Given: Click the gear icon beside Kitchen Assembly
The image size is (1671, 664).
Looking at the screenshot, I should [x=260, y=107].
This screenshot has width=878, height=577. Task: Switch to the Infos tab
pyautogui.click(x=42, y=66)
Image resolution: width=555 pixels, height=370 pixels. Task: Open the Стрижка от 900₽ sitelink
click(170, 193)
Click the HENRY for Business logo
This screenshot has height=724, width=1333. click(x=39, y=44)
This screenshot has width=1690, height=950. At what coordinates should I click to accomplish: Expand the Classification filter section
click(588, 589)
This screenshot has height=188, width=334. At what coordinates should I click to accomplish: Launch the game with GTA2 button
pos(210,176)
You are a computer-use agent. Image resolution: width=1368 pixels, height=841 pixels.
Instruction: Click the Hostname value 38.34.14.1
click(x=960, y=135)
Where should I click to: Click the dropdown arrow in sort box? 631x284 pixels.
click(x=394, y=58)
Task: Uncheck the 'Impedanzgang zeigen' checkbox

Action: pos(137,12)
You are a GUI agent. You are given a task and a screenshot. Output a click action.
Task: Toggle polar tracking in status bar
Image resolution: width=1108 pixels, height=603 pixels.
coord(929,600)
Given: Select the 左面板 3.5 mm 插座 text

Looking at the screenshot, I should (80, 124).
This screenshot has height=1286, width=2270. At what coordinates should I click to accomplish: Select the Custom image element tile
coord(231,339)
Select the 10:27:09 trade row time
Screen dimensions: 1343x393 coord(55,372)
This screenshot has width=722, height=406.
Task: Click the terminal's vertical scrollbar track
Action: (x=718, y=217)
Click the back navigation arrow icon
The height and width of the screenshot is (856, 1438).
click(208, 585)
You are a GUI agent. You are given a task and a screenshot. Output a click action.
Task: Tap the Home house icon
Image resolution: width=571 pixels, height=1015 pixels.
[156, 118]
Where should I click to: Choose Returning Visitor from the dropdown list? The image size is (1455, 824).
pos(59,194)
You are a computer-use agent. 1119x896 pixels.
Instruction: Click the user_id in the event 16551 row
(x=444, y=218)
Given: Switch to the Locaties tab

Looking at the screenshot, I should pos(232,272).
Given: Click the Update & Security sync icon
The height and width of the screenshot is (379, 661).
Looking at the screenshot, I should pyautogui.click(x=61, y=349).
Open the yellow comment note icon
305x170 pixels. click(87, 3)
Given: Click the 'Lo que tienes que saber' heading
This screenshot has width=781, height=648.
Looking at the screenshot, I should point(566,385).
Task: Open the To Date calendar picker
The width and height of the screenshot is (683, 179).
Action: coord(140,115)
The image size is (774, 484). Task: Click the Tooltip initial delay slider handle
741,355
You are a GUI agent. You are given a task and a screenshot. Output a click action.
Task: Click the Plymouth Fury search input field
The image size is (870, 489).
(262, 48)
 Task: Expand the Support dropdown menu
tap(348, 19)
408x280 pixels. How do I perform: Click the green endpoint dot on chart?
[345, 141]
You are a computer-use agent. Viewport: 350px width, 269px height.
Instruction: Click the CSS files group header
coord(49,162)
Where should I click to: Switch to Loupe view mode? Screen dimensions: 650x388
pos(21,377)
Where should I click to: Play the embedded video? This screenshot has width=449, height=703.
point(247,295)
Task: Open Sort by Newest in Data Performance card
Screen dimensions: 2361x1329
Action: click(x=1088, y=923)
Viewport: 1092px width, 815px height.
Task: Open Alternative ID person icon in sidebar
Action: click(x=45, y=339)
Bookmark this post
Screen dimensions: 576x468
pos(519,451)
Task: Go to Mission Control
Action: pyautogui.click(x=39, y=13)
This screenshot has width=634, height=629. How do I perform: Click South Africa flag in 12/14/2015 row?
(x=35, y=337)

== == ==

▸ **GIVEN PROBLEM**
Put every line of the entries above into a JSON list of strings, one string per line, and leave out the blank lines.

▸ **THE COMPLETED TASK**
[
  "Given: Click the gear icon beside Kitchen Assembly",
  "The image size is (1671, 664).",
  "Looking at the screenshot, I should [x=260, y=107].",
  "This screenshot has width=878, height=577. Task: Switch to the Infos tab",
  "pyautogui.click(x=42, y=66)",
  "Image resolution: width=555 pixels, height=370 pixels. Task: Open the Стрижка от 900₽ sitelink",
  "click(170, 193)",
  "Click the HENRY for Business logo",
  "This screenshot has height=724, width=1333. click(x=39, y=44)",
  "This screenshot has width=1690, height=950. At what coordinates should I click to accomplish: Expand the Classification filter section",
  "click(588, 589)",
  "This screenshot has height=188, width=334. At what coordinates should I click to accomplish: Launch the game with GTA2 button",
  "pos(210,176)",
  "You are a computer-use agent. Image resolution: width=1368 pixels, height=841 pixels.",
  "Instruction: Click the Hostname value 38.34.14.1",
  "click(x=960, y=135)",
  "Where should I click to: Click the dropdown arrow in sort box? 631x284 pixels.",
  "click(x=394, y=58)",
  "Task: Uncheck the 'Impedanzgang zeigen' checkbox",
  "Action: pos(137,12)",
  "You are a GUI agent. You are given a task and a screenshot. Output a click action.",
  "Task: Toggle polar tracking in status bar",
  "Image resolution: width=1108 pixels, height=603 pixels.",
  "coord(929,600)",
  "Given: Select the 左面板 3.5 mm 插座 text",
  "Looking at the screenshot, I should (80, 124).",
  "This screenshot has height=1286, width=2270. At what coordinates should I click to accomplish: Select the Custom image element tile",
  "coord(231,339)",
  "Select the 10:27:09 trade row time",
  "Screen dimensions: 1343x393 coord(55,372)",
  "This screenshot has width=722, height=406.",
  "Task: Click the terminal's vertical scrollbar track",
  "Action: (x=718, y=217)",
  "Click the back navigation arrow icon",
  "The height and width of the screenshot is (856, 1438).",
  "click(208, 585)",
  "You are a GUI agent. You are given a task and a screenshot. Output a click action.",
  "Task: Tap the Home house icon",
  "Image resolution: width=571 pixels, height=1015 pixels.",
  "[156, 118]",
  "Where should I click to: Choose Returning Visitor from the dropdown list? The image size is (1455, 824).",
  "pos(59,194)",
  "You are a computer-use agent. 1119x896 pixels.",
  "Instruction: Click the user_id in the event 16551 row",
  "(x=444, y=218)",
  "Given: Switch to the Locaties tab",
  "Looking at the screenshot, I should pos(232,272).",
  "Given: Click the Update & Security sync icon",
  "The height and width of the screenshot is (379, 661).",
  "Looking at the screenshot, I should pyautogui.click(x=61, y=349).",
  "Open the yellow comment note icon",
  "305x170 pixels. click(87, 3)",
  "Given: Click the 'Lo que tienes que saber' heading",
  "This screenshot has width=781, height=648.",
  "Looking at the screenshot, I should point(566,385).",
  "Task: Open the To Date calendar picker",
  "The width and height of the screenshot is (683, 179).",
  "Action: coord(140,115)",
  "The image size is (774, 484). Task: Click the Tooltip initial delay slider handle",
  "741,355",
  "You are a GUI agent. You are given a task and a screenshot. Output a click action.",
  "Task: Click the Plymouth Fury search input field",
  "The image size is (870, 489).",
  "(262, 48)",
  " Task: Expand the Support dropdown menu",
  "tap(348, 19)",
  "408x280 pixels. How do I perform: Click the green endpoint dot on chart?",
  "[345, 141]",
  "You are a computer-use agent. Viewport: 350px width, 269px height.",
  "Instruction: Click the CSS files group header",
  "coord(49,162)",
  "Where should I click to: Switch to Loupe view mode? Screen dimensions: 650x388",
  "pos(21,377)",
  "Where should I click to: Play the embedded video? This screenshot has width=449, height=703.",
  "point(247,295)",
  "Task: Open Sort by Newest in Data Performance card",
  "Screen dimensions: 2361x1329",
  "Action: click(x=1088, y=923)",
  "Viewport: 1092px width, 815px height.",
  "Task: Open Alternative ID person icon in sidebar",
  "Action: click(x=45, y=339)",
  "Bookmark this post",
  "Screen dimensions: 576x468",
  "pos(519,451)",
  "Task: Go to Mission Control",
  "Action: pyautogui.click(x=39, y=13)",
  "This screenshot has width=634, height=629. How do I perform: Click South Africa flag in 12/14/2015 row?",
  "(x=35, y=337)"
]